# Given exercise
Reproduce every line of the records below, requests included, multiplying each coordinate in the answers by 0.4 and rounding to the nearest whole number, with halves rounded up. Leave all other numbers, including image dimensions in the requests, unchanged, and omit the pictures.
::: Data records :::
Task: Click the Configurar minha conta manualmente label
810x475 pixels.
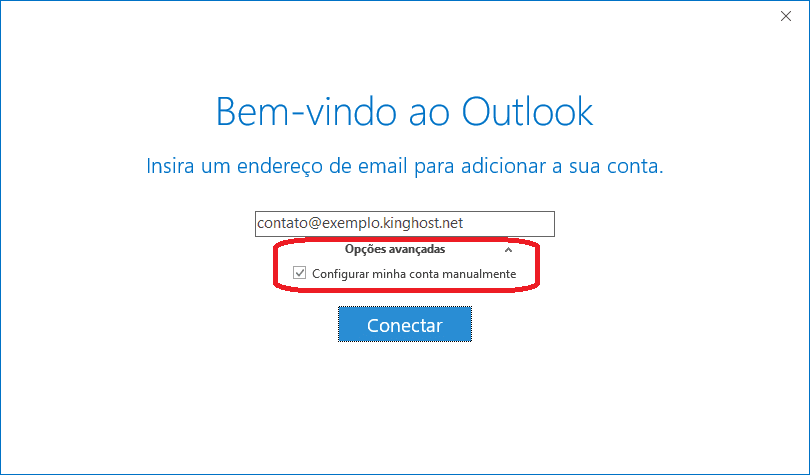Action: pyautogui.click(x=414, y=274)
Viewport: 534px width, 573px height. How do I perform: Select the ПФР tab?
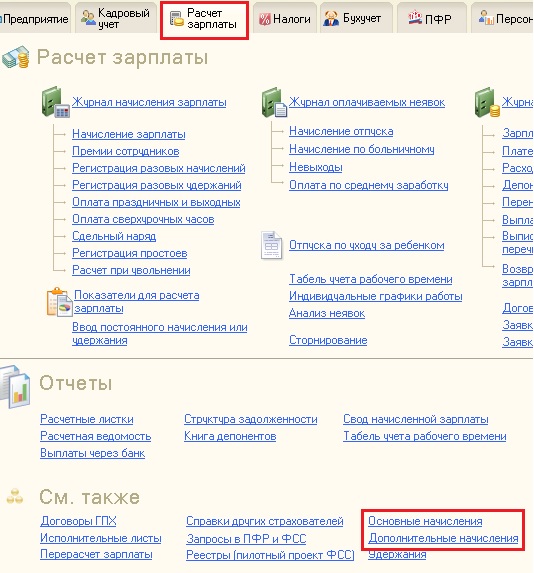tap(432, 19)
:::
# The completed task
Task: Click the Configurar minha conta manualmente label
810x475 pixels.
Action: pyautogui.click(x=166, y=110)
Viewport: 534px width, 573px height. How do I perform: Select the ПФР tab?
tap(173, 8)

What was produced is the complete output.